Every entry must be printed again exactly, with nothing left out.

Start of Material to process

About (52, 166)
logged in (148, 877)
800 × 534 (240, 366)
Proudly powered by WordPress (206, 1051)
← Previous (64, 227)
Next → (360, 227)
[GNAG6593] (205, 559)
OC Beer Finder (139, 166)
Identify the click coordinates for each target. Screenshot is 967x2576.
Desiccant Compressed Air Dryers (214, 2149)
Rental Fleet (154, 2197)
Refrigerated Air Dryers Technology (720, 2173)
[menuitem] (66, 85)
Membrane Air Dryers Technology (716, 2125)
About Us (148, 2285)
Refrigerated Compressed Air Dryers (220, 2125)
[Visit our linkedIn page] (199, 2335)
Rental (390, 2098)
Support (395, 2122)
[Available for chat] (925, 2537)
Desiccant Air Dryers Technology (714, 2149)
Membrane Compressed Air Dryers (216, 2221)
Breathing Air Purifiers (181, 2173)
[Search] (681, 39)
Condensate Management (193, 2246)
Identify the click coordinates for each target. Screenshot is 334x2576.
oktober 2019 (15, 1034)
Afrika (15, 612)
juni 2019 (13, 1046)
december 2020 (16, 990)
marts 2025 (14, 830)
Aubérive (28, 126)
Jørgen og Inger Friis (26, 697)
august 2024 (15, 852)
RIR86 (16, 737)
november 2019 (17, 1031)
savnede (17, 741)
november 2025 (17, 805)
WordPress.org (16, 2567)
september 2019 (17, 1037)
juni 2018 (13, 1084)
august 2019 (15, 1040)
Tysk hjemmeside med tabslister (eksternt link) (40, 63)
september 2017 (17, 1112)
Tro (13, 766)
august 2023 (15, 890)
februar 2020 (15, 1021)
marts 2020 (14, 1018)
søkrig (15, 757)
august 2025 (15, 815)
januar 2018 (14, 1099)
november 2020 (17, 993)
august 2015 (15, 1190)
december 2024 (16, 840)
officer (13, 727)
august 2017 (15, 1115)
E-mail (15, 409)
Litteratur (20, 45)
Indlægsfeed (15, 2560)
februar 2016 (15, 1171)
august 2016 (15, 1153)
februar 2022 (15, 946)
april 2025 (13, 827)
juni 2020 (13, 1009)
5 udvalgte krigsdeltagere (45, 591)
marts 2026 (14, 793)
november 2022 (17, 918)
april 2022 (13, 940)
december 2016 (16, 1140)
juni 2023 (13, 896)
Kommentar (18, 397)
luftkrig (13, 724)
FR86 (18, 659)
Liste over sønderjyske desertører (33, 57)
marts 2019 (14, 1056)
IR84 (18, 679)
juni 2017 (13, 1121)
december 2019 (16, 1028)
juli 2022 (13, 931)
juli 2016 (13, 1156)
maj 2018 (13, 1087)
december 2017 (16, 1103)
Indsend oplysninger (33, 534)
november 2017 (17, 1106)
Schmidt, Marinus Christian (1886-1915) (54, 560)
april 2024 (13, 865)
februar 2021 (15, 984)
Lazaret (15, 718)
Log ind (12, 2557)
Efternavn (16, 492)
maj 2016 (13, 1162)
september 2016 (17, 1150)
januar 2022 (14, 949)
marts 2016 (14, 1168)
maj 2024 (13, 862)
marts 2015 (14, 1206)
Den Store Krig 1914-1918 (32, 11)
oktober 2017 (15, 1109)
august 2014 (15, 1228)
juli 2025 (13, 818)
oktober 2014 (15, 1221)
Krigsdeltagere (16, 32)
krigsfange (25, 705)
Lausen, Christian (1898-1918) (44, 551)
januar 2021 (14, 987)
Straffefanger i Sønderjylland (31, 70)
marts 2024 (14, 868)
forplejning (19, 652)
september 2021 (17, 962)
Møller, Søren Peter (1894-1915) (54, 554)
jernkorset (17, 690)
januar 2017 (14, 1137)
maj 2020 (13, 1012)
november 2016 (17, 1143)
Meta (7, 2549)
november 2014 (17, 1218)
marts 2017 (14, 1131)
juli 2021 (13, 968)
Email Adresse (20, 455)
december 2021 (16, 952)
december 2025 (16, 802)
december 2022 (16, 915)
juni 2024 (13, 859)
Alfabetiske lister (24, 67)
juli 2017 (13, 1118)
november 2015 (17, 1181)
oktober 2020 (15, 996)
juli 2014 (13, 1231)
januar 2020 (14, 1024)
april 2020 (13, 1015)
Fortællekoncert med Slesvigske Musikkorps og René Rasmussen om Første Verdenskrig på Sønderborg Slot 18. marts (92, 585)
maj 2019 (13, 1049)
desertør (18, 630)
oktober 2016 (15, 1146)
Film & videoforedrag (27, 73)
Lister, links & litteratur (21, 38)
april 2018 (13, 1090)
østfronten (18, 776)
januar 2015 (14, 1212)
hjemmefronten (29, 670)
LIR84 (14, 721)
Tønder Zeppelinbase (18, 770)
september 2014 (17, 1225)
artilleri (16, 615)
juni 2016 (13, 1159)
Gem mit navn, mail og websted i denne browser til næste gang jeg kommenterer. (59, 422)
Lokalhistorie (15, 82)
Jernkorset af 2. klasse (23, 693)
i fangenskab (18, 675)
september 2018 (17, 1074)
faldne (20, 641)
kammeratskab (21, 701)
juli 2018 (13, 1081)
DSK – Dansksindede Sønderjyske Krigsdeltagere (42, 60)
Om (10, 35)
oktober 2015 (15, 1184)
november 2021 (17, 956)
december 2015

End of Material to process

Response to this task -
About (52, 166)
logged in (148, 877)
800 × 534 (240, 366)
Proudly powered by WordPress (206, 1051)
← Previous (64, 227)
Next → (360, 227)
[GNAG6593] (205, 559)
OC Beer Finder (139, 166)
Identify the click coordinates for each target. Screenshot is 967x2576.
Desiccant Compressed Air Dryers (214, 2149)
Rental Fleet (154, 2197)
Refrigerated Air Dryers Technology (720, 2173)
[menuitem] (66, 85)
Membrane Air Dryers Technology (716, 2125)
About Us (148, 2285)
Refrigerated Compressed Air Dryers (220, 2125)
[Visit our linkedIn page] (199, 2335)
Rental (390, 2098)
Support (395, 2122)
[Available for chat] (925, 2537)
Desiccant Air Dryers Technology (714, 2149)
Membrane Compressed Air Dryers (216, 2221)
Breathing Air Purifiers (181, 2173)
[Search] (681, 39)
Condensate Management (193, 2246)
Identify the click coordinates for each target. Screenshot is 334x2576.
oktober 2019 (15, 1034)
Afrika (15, 612)
juni 2019 (13, 1046)
december 2020 (16, 990)
marts 2025 (14, 830)
Aubérive (28, 126)
Jørgen og Inger Friis (26, 697)
august 2024 (15, 852)
RIR86 (16, 737)
november 2019 (17, 1031)
savnede (17, 741)
november 2025 (17, 805)
WordPress.org (16, 2567)
september 2019 (17, 1037)
juni 2018 (13, 1084)
august 2019 (15, 1040)
Tysk hjemmeside med tabslister (eksternt link) (40, 63)
september 2017 (17, 1112)
Tro (13, 766)
august 2023 (15, 890)
februar 2020 (15, 1021)
marts 2020 (14, 1018)
søkrig (15, 757)
august 2025 (15, 815)
januar 2018 (14, 1099)
november 2020 (17, 993)
august 2015 (15, 1190)
december 2024 (16, 840)
officer (13, 727)
august 2017 (15, 1115)
E-mail (15, 409)
Litteratur (20, 45)
Indlægsfeed (15, 2560)
februar 2016 (15, 1171)
august 2016 (15, 1153)
februar 2022 (15, 946)
april 2025 (13, 827)
juni 2020 (13, 1009)
5 udvalgte krigsdeltagere (45, 591)
marts 2026 (14, 793)
november 2022 (17, 918)
april 2022 (13, 940)
december 2016 (16, 1140)
juni 2023 (13, 896)
Kommentar (18, 397)
luftkrig (13, 724)
FR86 (18, 659)
Liste over sønderjyske desertører (33, 57)
marts 2019 (14, 1056)
IR84 (18, 679)
juni 2017 (13, 1121)
december 2019 (16, 1028)
juli 2022 (13, 931)
juli 2016 (13, 1156)
maj 2018 (13, 1087)
december 2017 (16, 1103)
Indsend oplysninger (33, 534)
november 2017 (17, 1106)
Schmidt, Marinus Christian (1886-1915) (54, 560)
april 2024 (13, 865)
februar 2021 (15, 984)
Lazaret (15, 718)
Log ind (12, 2557)
Efternavn (16, 492)
maj 2016 (13, 1162)
september 2016 (17, 1150)
januar 2022 (14, 949)
marts 2016 (14, 1168)
maj 2024 (13, 862)
marts 2015 (14, 1206)
Den Store Krig 1914-1918 (32, 11)
oktober 2017 (15, 1109)
august 2014 (15, 1228)
juli 2025 (13, 818)
oktober 2014 (15, 1221)
Krigsdeltagere (16, 32)
krigsfange (25, 705)
Lausen, Christian (1898-1918) (44, 551)
januar 2021 (14, 987)
Straffefanger i Sønderjylland (31, 70)
marts 2024 (14, 868)
forplejning (19, 652)
september 2021 (17, 962)
Møller, Søren Peter (1894-1915) (54, 554)
jernkorset (17, 690)
januar 2017 (14, 1137)
maj 2020 (13, 1012)
november 2016 (17, 1143)
Meta (7, 2549)
november 2014 (17, 1218)
marts 2017 (14, 1131)
juli 2021 (13, 968)
Email Adresse (20, 455)
december 2021 (16, 952)
december 2025 (16, 802)
december 2022 (16, 915)
juni 2024 (13, 859)
Alfabetiske lister (24, 67)
juli 2017 (13, 1118)
november 2015 (17, 1181)
oktober 2020 (15, 996)
juli 2014 (13, 1231)
januar 2020 (14, 1024)
april 2020 (13, 1015)
Fortællekoncert med Slesvigske Musikkorps og René Rasmussen om Første Verdenskrig på Sønderborg Slot 18. marts (92, 585)
maj 2019 (13, 1049)
desertør (18, 630)
oktober 2016 (15, 1146)
Film & videoforedrag (27, 73)
Lister, links & litteratur (21, 38)
april 2018 (13, 1090)
østfronten (18, 776)
januar 2015 (14, 1212)
hjemmefronten (29, 670)
LIR84 (14, 721)
Tønder Zeppelinbase (18, 770)
september 2014 (17, 1225)
artilleri (16, 615)
juni 2016 (13, 1159)
Gem mit navn, mail og websted i denne browser til næste gang jeg kommenterer. (59, 422)
Lokalhistorie (15, 82)
Jernkorset af 2. klasse (23, 693)
i fangenskab (18, 675)
september 2018 (17, 1074)
faldne (20, 641)
kammeratskab (21, 701)
juli 2018 (13, 1081)
DSK – Dansksindede Sønderjyske Krigsdeltagere (42, 60)
Om (10, 35)
oktober 2015 (15, 1184)
november 2021 (17, 956)
december 2015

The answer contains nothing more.